Para idêntico fim, para além daqueles livros de facturas e recibos relativos a Carlos F... o Hélder também tinha obtido facturas e recibos em de Marco P... e de Domingos R..., com o propósito de as vender a quem quisesse introduzir na respectiva contabilidade para suporte de serviços fictícios .
Outro tanto e de igual modo procedeu o sujeito passivo, já falecido Fernando M..., que obteve “ facturas “ em nome de António C... e de Manuel R....
As facturas em nome de Domingos R... foram requisitadas por Hélder S....
xxx
Nos autos apensos
O sujeito passivo Rui L... só para a empresa arguida em 4 meses facturou €268.494,17.

*
FUNDAMENTAÇÃO
1 – A impugnação da decisão sobre a matéria de facto
Os recorrentes impugnam “em bloco” os factos provados sob os nºs V a XXXIII, ou seja todos os factos com relevância para a incriminação. Mas a argumentação assenta num equívoco: o de que a Relação pode fazer um novo julgamento da matéria de facto, decidindo, através da consulta do registo da prova e dos elementos dos autos, quais os factos que considera «provados» e «não provados». Como escreveu o Prof. Germano Marques da Silva, talvez o principal responsável pelas alterações introduzidas no CPP pela Lei 59/98 de 25-8, “o recurso em matéria de facto não se destina a um novo julgamento, constituindo apenas um remédio para os vícios do julgamento em primeira instância” – Forum Justitiae, Maio/99. É que “o julgamento a efectuar em 2ª instância está condicionado pela natureza própria do meio de impugnação em causa, isto é, o recurso… Na verdade, seria manifestamente improcedente sustentar que o recurso para o tribunal da Relação da parte da decisão relativa à matéria de facto devia implicar necessariamente a realização de um novo julgamento, que ignorasse o julgamento realizado em 1ª instância. Essa solução traduzir-se-ia num sistema de “duplo julgamento”. A Constituição em nenhum dos seus preceitos impõe tal solução…” – ac. TC de 18-1-06, DR, iiª série de 13-4-06.

INSTRUÇÕES DAS TAREFAS:
A – Resume em duas frases o trecho sobre as faturas fictícias e o recurso.
B – Escreve a continuação do trecho sobre as faturas fictícias e o recurso, a partir da última frase apresentada.
Os registos que vêm depois deste trecho são material à parte.

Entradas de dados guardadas
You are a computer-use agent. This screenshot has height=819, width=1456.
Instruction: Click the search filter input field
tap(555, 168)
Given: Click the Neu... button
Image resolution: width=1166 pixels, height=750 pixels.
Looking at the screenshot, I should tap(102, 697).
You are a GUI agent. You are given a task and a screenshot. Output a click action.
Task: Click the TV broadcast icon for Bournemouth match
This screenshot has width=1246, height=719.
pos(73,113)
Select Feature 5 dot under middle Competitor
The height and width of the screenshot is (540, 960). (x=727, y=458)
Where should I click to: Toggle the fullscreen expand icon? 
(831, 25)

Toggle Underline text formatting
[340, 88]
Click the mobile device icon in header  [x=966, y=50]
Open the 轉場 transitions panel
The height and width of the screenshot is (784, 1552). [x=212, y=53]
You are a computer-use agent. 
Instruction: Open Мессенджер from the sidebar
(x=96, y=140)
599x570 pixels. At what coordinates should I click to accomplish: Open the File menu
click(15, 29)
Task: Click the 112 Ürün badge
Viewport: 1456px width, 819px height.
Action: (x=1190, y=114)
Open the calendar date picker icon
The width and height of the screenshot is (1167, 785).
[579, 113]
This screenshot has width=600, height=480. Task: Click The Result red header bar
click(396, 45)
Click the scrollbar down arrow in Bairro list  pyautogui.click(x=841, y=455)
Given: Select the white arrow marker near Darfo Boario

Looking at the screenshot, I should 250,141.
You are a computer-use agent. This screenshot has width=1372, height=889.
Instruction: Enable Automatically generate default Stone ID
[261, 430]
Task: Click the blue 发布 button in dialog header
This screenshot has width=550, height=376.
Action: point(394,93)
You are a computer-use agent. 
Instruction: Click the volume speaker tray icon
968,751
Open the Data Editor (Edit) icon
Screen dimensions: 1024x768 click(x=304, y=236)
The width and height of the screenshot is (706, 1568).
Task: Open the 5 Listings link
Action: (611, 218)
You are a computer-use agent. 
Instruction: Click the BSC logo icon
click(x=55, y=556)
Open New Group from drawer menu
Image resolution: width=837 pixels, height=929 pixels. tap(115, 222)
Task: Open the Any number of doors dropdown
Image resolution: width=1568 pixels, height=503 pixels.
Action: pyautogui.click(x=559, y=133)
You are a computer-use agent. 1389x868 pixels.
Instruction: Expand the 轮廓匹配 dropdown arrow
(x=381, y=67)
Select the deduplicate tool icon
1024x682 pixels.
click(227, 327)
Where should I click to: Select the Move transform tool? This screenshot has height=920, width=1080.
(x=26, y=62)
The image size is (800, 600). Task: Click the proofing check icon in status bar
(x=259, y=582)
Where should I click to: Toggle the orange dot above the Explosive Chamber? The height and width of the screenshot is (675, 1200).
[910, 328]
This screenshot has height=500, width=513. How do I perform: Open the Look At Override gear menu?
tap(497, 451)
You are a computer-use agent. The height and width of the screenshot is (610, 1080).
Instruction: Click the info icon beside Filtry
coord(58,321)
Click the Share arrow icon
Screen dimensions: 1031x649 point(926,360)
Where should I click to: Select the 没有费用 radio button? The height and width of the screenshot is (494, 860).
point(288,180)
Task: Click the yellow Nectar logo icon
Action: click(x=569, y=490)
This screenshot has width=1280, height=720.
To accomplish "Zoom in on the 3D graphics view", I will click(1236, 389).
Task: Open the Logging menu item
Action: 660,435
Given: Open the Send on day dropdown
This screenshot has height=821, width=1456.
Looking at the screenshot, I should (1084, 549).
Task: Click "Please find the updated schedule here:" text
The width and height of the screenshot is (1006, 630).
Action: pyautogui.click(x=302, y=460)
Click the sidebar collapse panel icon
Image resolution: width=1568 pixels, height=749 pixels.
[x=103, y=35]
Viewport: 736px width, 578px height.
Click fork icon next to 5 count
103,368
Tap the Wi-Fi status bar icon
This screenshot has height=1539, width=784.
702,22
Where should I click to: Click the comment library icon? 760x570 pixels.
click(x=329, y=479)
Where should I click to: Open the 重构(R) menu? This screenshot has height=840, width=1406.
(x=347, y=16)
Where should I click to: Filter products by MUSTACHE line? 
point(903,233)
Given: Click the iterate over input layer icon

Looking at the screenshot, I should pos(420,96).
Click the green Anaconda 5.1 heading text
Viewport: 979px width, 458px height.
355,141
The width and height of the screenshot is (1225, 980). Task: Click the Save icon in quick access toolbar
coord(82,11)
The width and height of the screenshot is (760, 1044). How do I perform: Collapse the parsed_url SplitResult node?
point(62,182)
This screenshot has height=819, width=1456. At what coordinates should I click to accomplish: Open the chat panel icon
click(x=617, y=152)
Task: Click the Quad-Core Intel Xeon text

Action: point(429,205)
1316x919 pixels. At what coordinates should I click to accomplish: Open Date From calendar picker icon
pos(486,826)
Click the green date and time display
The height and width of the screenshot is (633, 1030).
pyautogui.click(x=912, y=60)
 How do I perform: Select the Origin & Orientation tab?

EM RESPOSTA:
A – Hélder S... e o já falecido Fernando M..., entre outros, obtiveram faturas e recibos em nome de terceiros para os vender a quem quisesse justificar serviços fictícios na contabilidade, e Rui L... faturou €268.494,17 só à empresa arguida em 4 meses. Na fundamentação, o tribunal nota que os recorrentes impugnam em bloco os factos provados, mas lembra que o recurso em matéria de facto não é um novo julgamento, apenas um remédio para os vícios do julgamento em primeira instância.

B –
Por isso é que as als. a) e b) do nº 3 do art. 412 do CPP dispõem que a impugnação da matéria de facto implica a especificação dos «concretos» pontos de facto que o recorrente considera incorrectamente julgados e das «concretas» provas que impõem decisão diversa. Este ónus tem de ser observado para cada um dos factos impugnados. Em relação a cada um têm de ser indicadas as provas concretas que impõem decisão diversa (é mesmo este o verbo - «impor» - utilizado pelo legislador) e em que sentido devia ter sido a decisão. É que há casos em que, face à prova produzida, as regras da experiência permitem ou não colidem com mais do que uma solução.
Não concretiza aquele Professor a que “vícios” se refere, mas alguns poderão ser sumariamente indicados.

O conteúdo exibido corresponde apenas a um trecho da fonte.